Data enhancement through improved attenuation of internal multiples in the stack domain
E.S. Sadhikov, A.C. Ramirez, L.T.W. Sigernes and S.K. Foss
Event name: 80th EAGE Conference & Exhibition 2018 Workshop Programme
Session: WS13: Surface and Internal Multiples - Lose them or Use them?
Publication date: 15 June 2018
Info: Extended abstract, PDF ( 380.92Kb )
Price: € 20
The internal multiple prediction method based on Inverse Scattering Series is an efficient tool to predict internal multiple energy present in the data. It is entirely data driven, without the need for, e.g., interpreted horizons or a velocity model. When applied as a quality assurance and control tool it provides the interpreter with valuable information on areas where there is a high chance of internal multiple contamination and interference with primary energy.
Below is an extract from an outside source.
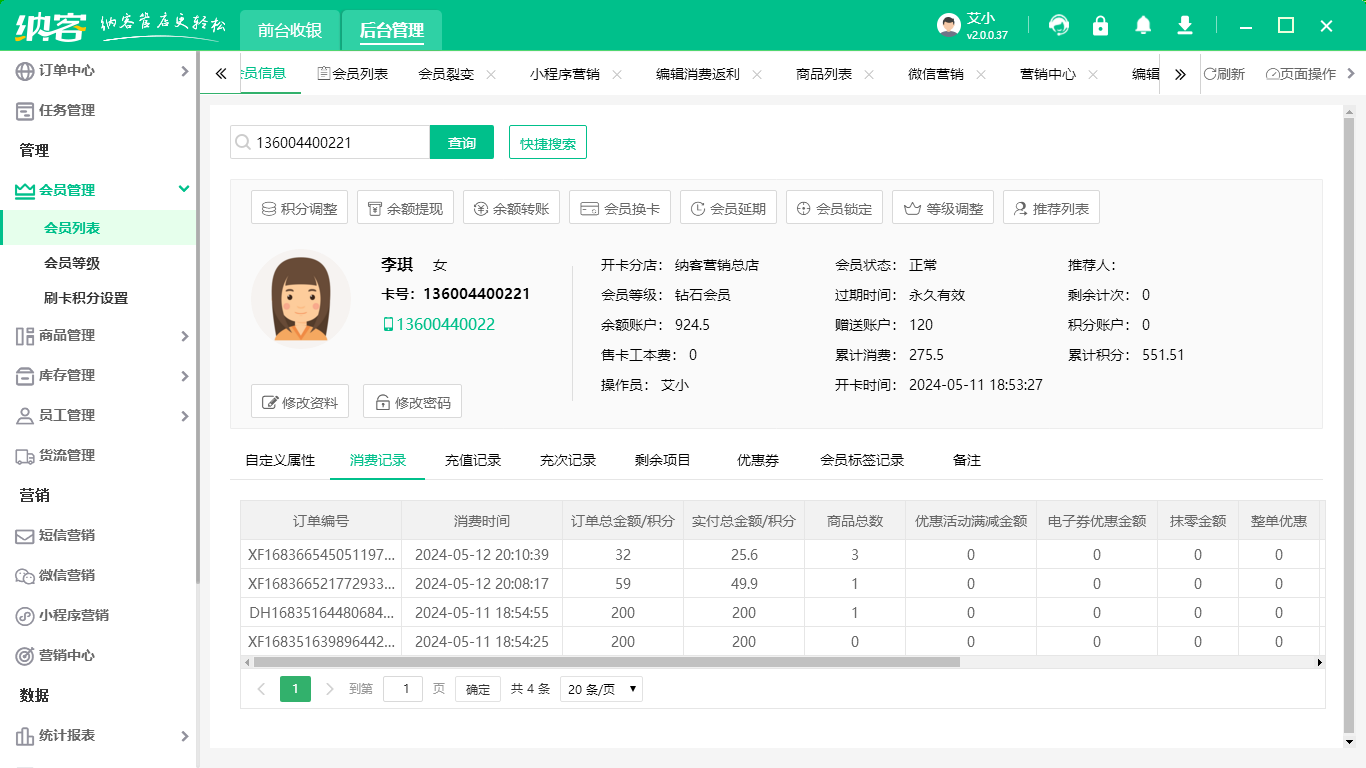Screen dimensions: 1366x768
Task: Switch to the 充值记录 tab
Action: pyautogui.click(x=474, y=460)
Predicting a model of the internal multiples present in the data, can allow an interpreter to have a better control of the reservoir geometry and to reduce uncertainties in structural interpretation. Additional application of adaptive subtraction can further improve data for analysis and quantitative interpretation, and can lead to improved reservoir characterization. In this work, we focus on the data driven prediction of internal multiples in time migrated data, after stack, and present our initial work on interpreter-guided adaptive subtraction.